Thanks Stephanie for raising the other annoying thing about the Iovine book. My husband wouldn't read it after I told he saw how grossed out I was (I'm NOT squeamish, but all the emphasis on hemorrhoids and constipation and--aw gee, I felt bad enough in those later months..)

[sorry, didn't mean to imply either/or, but more a spectrum, with druid doulas on one end and c-sections scheduled around a perfume launch on the other. You're right about the info access thing, too. We had the kid at Georgetown, a teaching hospital, where the first lesson is apparently InternetCondescension 101.

And since I attributed the 'you're lucky if you man washes a dish' meme to practically everyone, I seem to have been too light on TGG. So, um, never mind. -ed.]

What Nicole said.

Newhart. Snort.

[InternetCondescension 101.]

Ha! So true. I once met a junior surgeon who clearly excelled in that class, but just as clearly failed in RemedialBedsideManner 100. Must be an optional course.

Wow, I never realized that so many people hated TGG. It didn't bother me; I was able to differentiate my experience from the author's. But I really hated WTE, and it comes down to one issue: guilt. TGG reads like "it is OK if you want to do this (have drugs in labor, eat, whatever) because my girlfriends and I did it too." It seems intended to alleviate guilt. In contrast WTE seems designed to induce guilt, with a subtext of "you better adhere to our plan exactly or your child could have any of this litany of problems." I'm referring particularly to the diet. I'm glad to read that they are revising that, but the book is still out there for 50 cents (that's where I bought it), making a sea of hormonal women feel that they are torturing their child if a speck of refined sugar touches their lips. Did we really need that stress?

We were talking about this last night, and my wife pointed out a couple of relevant things that made her not hate TGG, at least as a counterpoint to WTE:
-she said it always made her laugh...right before it made her cry, and
-the author makes pretty clear that the lazy-ass husband who's worse-than-useless during pregnancy is her own, not just some "all men are pigs" archetype.

I didn't read TGG or WTE... steered clear away from them after reading the reviews on Amazon, actually.
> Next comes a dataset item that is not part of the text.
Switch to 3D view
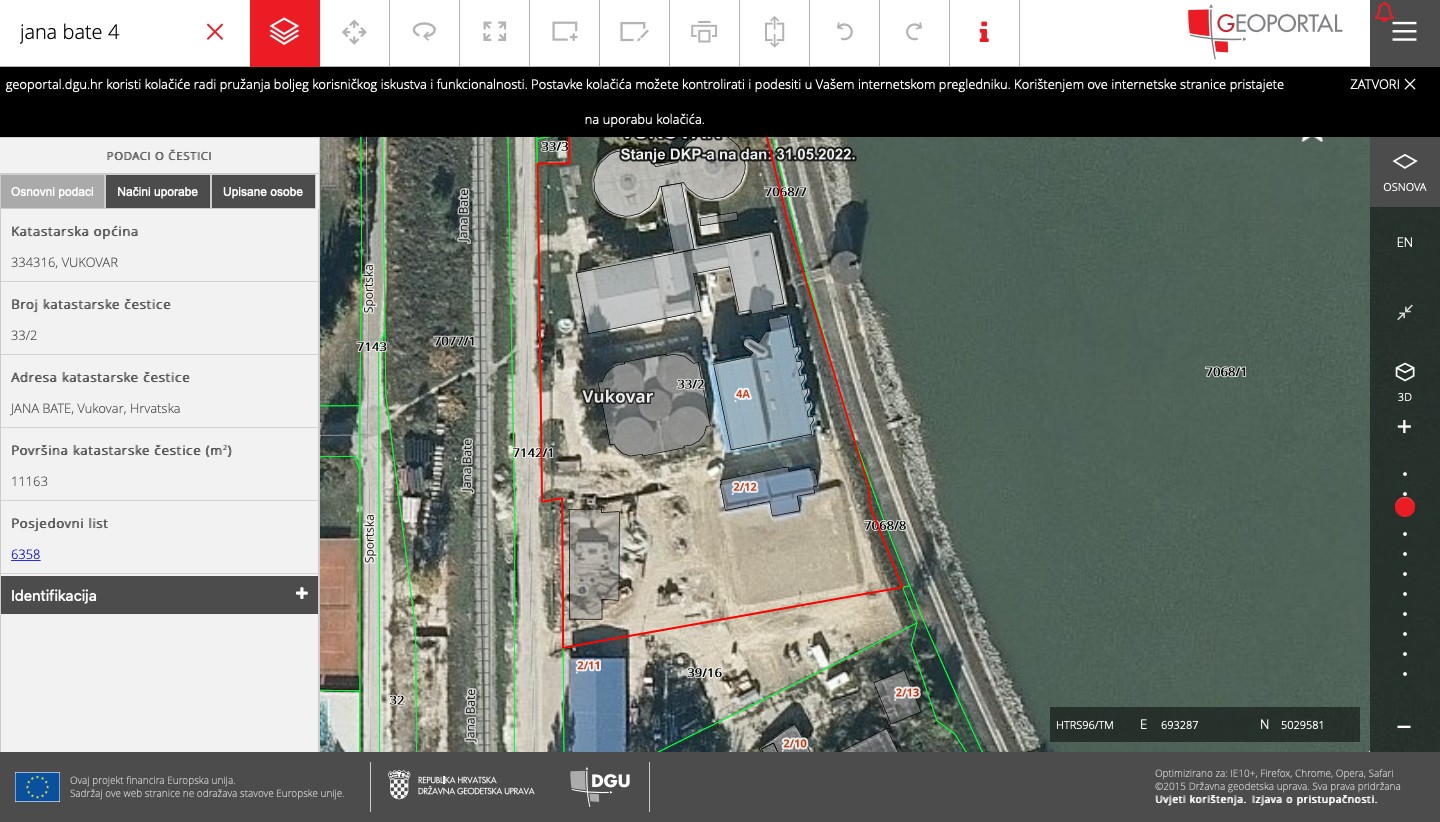Screen dimensions: 1440x822 coord(1404,381)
Instead, I read Ann Douglas' The Mother of All Pregnancy Books, and loved it. It was informative, funny, thoughtful and very well written. She constantly reminds the reader that every woman's experience is different, I never felt any guilt from reading this book. DH also enjoyed the parts he read. I'm always surprised when I don't see this book mentioned in forums like this. Did any other DT regulars read this?

There are plenty of books out there that tell me to vote Republican, or to hate black people, or to stop eating meat, or to whiten my teeth, or that I might get brain cancer from eating a red M&M, or that (enter awful scenario here). But I don't agree with these things. I don't feel guilty or paranoid if I don't follow these suggestions. Because I make up my own mind about how to live.
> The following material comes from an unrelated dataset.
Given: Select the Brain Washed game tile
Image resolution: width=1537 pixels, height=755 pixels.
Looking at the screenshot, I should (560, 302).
Why should I feel any bad feelings if I don't follow the suggestions and opinions in a Pregnancy/Parenting book? These books should be considered as tools. It is up to me, as the reader/user/parent to use (or not use) them as I see fit.
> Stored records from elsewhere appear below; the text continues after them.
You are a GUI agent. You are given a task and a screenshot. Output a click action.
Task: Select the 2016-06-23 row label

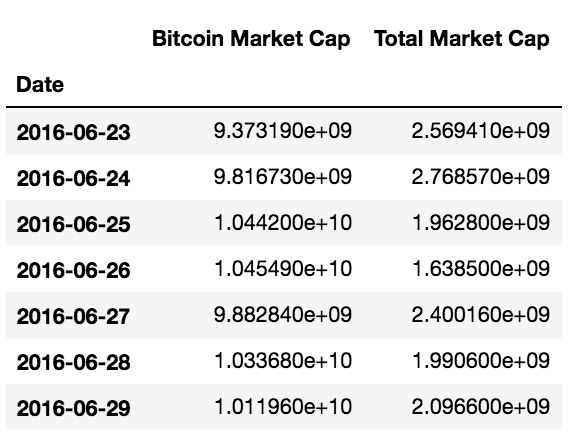coord(73,132)
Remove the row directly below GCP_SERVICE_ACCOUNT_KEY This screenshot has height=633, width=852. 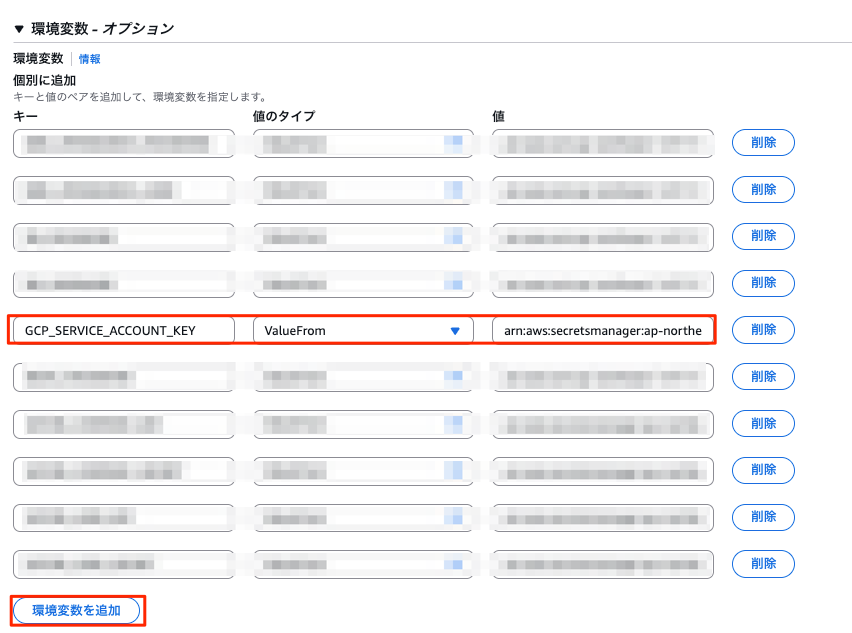coord(763,376)
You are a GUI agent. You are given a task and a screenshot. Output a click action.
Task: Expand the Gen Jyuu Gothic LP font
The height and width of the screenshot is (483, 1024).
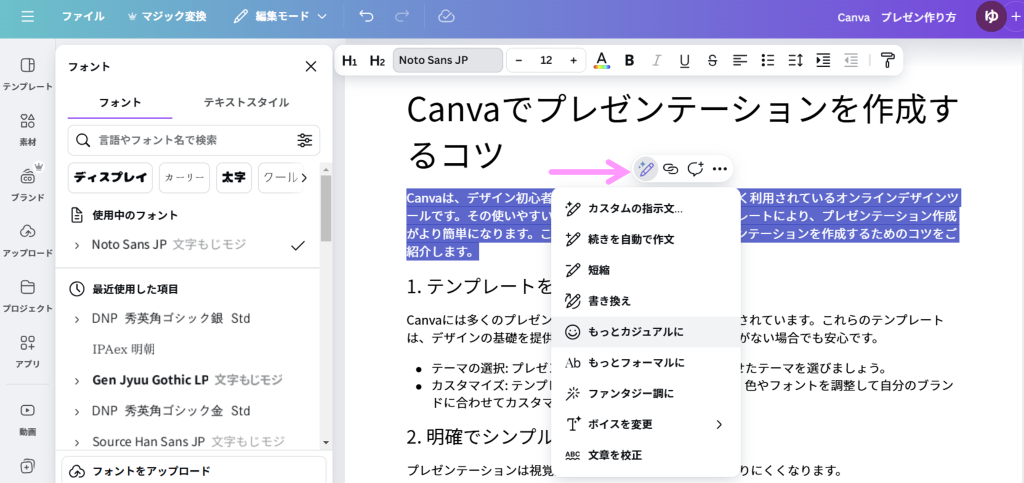point(78,380)
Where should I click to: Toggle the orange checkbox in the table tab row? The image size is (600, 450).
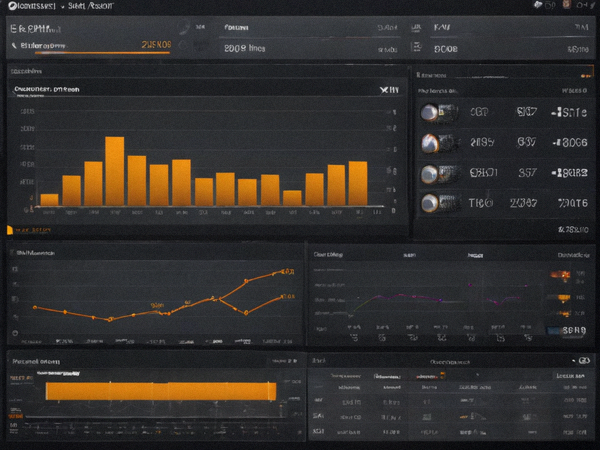click(442, 375)
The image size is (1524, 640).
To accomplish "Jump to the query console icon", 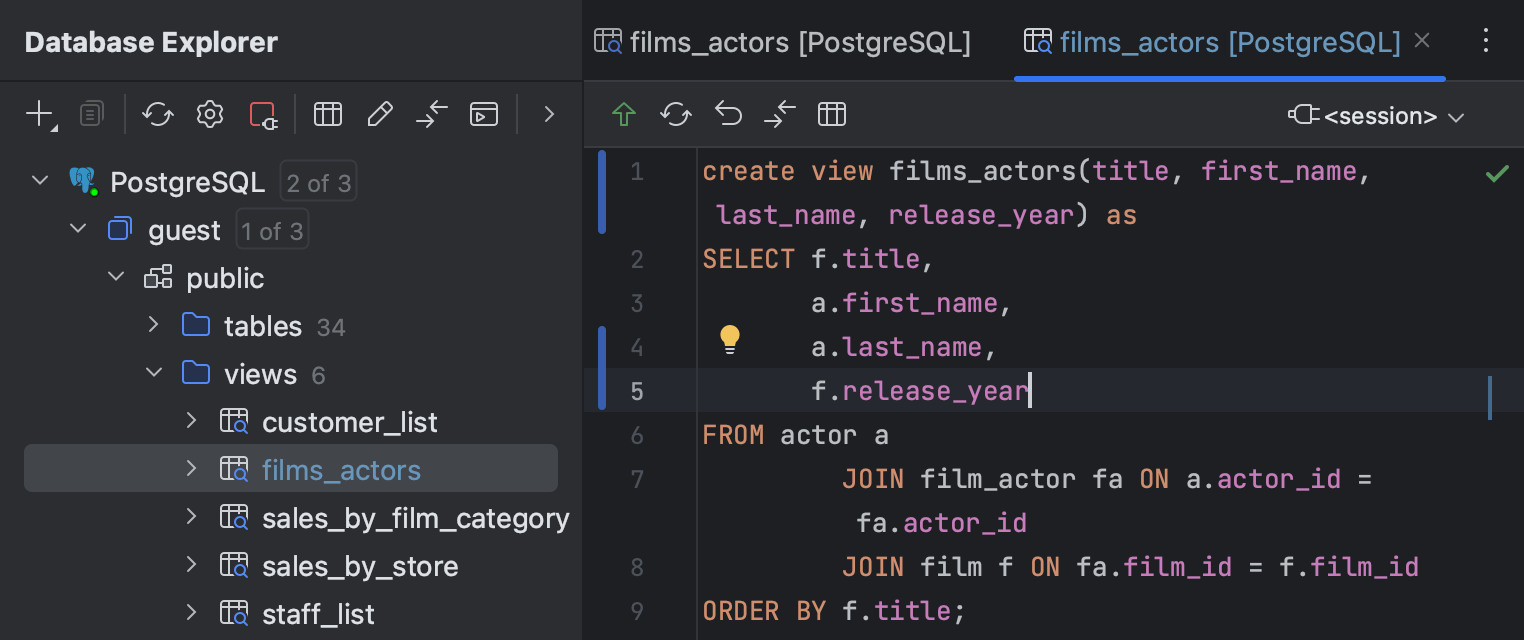I will pos(432,114).
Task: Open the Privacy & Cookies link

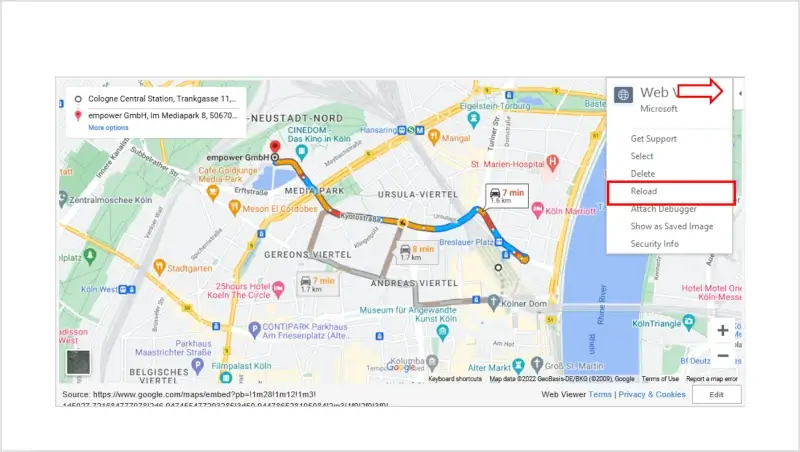Action: (651, 395)
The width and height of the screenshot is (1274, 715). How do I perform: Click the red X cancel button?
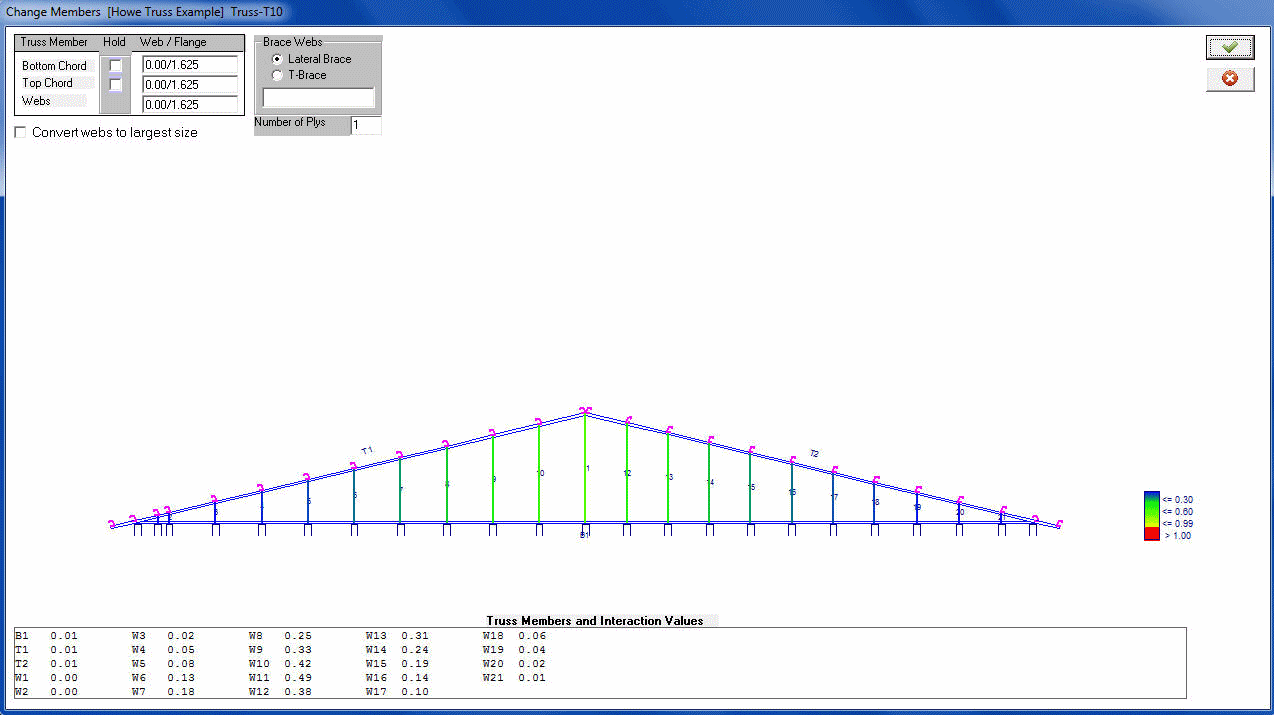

If you don't agree with the ways that the author of "TGG" lived with her pregnancy, so what? Don't do it. The "WTE" books are slightly different, because parts are poorly written and misleading. But I don't feel guilty, I feel irritated and annoyed at the publisher, editor and author for not being more thoughtful.

When I see Bobby Brown's show on Bravo, I don't feel guilty that I didn't marry a crackhead. I'm not fearful that my marriage is suffering because of it. That's his choice. Not mine.

Well it just goes to show--we all have different views on how much advice is tolerable during pregnancy.

Did any daddytypes read The Expectant Father--What did you think? My hubby liked it. I had issues with the author's enthusiasm for c-sections (I am sooo not into hospitals), but I though the financial planning info was great. Not that we've saved a red cent for her yet. Still paying for daycare after all.